David Oliver, Chairman of SOAG contributed the following personal notes

From an early age I always had an interest in archaeology. My dissertation for a BA in archaeology covered the strategic location and characteristics of Cold War bunkers, which are fast disappearing and in many cases have moved into the field of archaeology. Encouraged by English Heritage, as they have little data in this aspect of the Cold War, the dissertation concentrated on bunkers related to civilian administration. These were intended to coordinate recovery after a nuclear attack. A result of this input to English Heritage was that one Berkshire bunker became listed at Grade II and so has some degree of protection against threatened demolition. When these bunkers were active their existence was kept secret both from potential enemies and the local population. However, in the early 1960’s some aspects of these preparations became public knowledge when exposed by the “Spies for Peace” and a splinter group from the Easter march from Aldermaston to London invaded RSG6 (Regional Seat of Government 6) at Warren Row just off the A4 at Knowl Hill.
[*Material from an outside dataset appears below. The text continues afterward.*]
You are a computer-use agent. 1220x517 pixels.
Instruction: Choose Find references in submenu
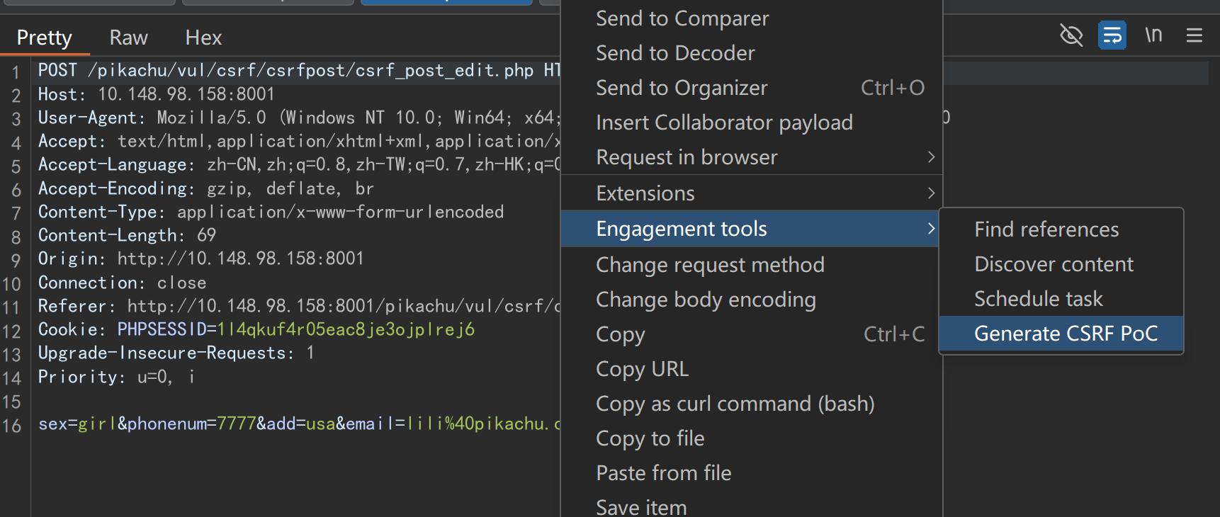(1046, 229)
The talk will briefly cover the history of defence against air attack starting in WWI, but will concentrate on describing a number of bunkers mainly within Berkshire including the infamous RSG6 and a similar construction near Park Place across the river from Henley.


Reviewed by Valerie on 13th February, 2013

Dave Oliver, Chairman of South Oxfordshire Archaeological Group, gave a talk at our January meeting, which was attended by Subterranea Britannica members in addition to members of the Society. The talk was fascinating and so well received that the questions at the end added to the interest, especially as many people had either been involved or could remember these times.
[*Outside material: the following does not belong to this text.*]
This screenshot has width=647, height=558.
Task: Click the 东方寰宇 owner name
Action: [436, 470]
Air defence at the start of the Cold War was based on experience gained in both the first and, more copiously, the Second World War. Between the wars a Regional Commissioner's system was established in 1926 in case of government control breakdown during the General Strike and what became the Royal Observer Corps set up. By the mid 1930s the ARP (Air Raid Precautions) was formed to cover civil defence which aimed at the saving of life during and after air raids. During World War II, protected controls were used both by the military, to provide an active defence against attacking aircraft, and the ARP to enable centralized and local control of rescue and fire fighting resources. Much of the funds for the building of air raid shelters etc were controlled by the Regional Commissioners, much to the annoyance of local councils.
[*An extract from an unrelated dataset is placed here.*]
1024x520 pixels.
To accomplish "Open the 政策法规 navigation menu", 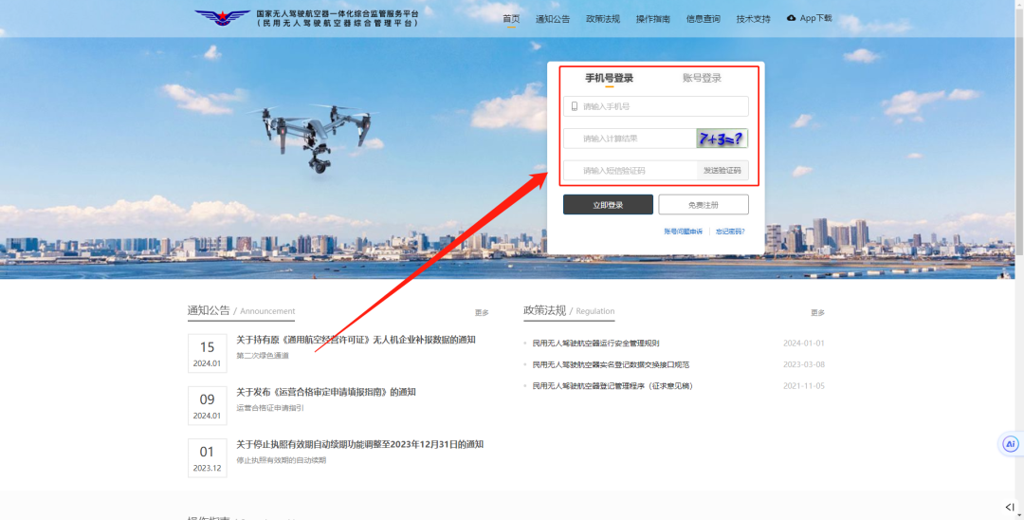I will [603, 19].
Stood-down with a week's notice at the end of the war, Civil Defence was reformed in 1948 (and stood-down in 1968) to counter the effect of possible attacks on the UK from a potential new enemy, and from 1949 this included the threat of atomic warfare. In the early and late1950s there was a programme of bunker building mainly for the military part of which included 1565 underground Royal Observer Corps (ROC) posts designed to monitor where nuclear blasts had happened and monitor any radioactive fall-out. The introduction of much more powerful hydrogen bombs required a revision of plans and it was decided underground bunkers to house Regional Seats of Government were required to run the country from protected locations.

Examples of bunkers are:-

Near BathCentral government with room for many thousand
Kelvedon Hatch in EssexInitially a sector operations centre for the RAF this eventually became a Regional Government control
Oxfordwhat is now part Oxford Brookes University basement was a ROC Group control
Streatley Hill A four man underground ROC post
AscotAnother ROC underground post in the middle of race course
Easthampstead Park school basementBerkshire County Control
Reading Shire Hall basementa later Berkshire County Control
Whiteknights ParkRegional war room for the Regional Commissioner before the H-bomb
Warren RowA facility for making aircraft parts during WW2 in a converted chalk mine; it then became the Science Museum store until 1958 when arrangements were made for Regional Seat of Government 6 to be set up in times of emergency: a list of key people would be expected to leave their families behind and assemble underground to deal with the aftermath of an attack.(Now used for document storage).

The Park Place underground factory on Wargrave Road was to manufacture aircraft part until decades after the war. It was eventually used as the Armed Forces HQ for London and now a stores documents.

Shiplake had an underground ROC post at what was Hatt's Farm; now only recognizable by the lone short telegraph pole still standing above Henley Road.

We were left with a last sobering thought that it is believed significant nuclear arsenals still exist in eight countries, including places like India, Israel and Pakistan and others may possess a few: e.g. compared with US & Russia each with around 10,000 nuclear warheads the UK has around 185, but we have nothing like the preparedness against attack that existed during the Cold War.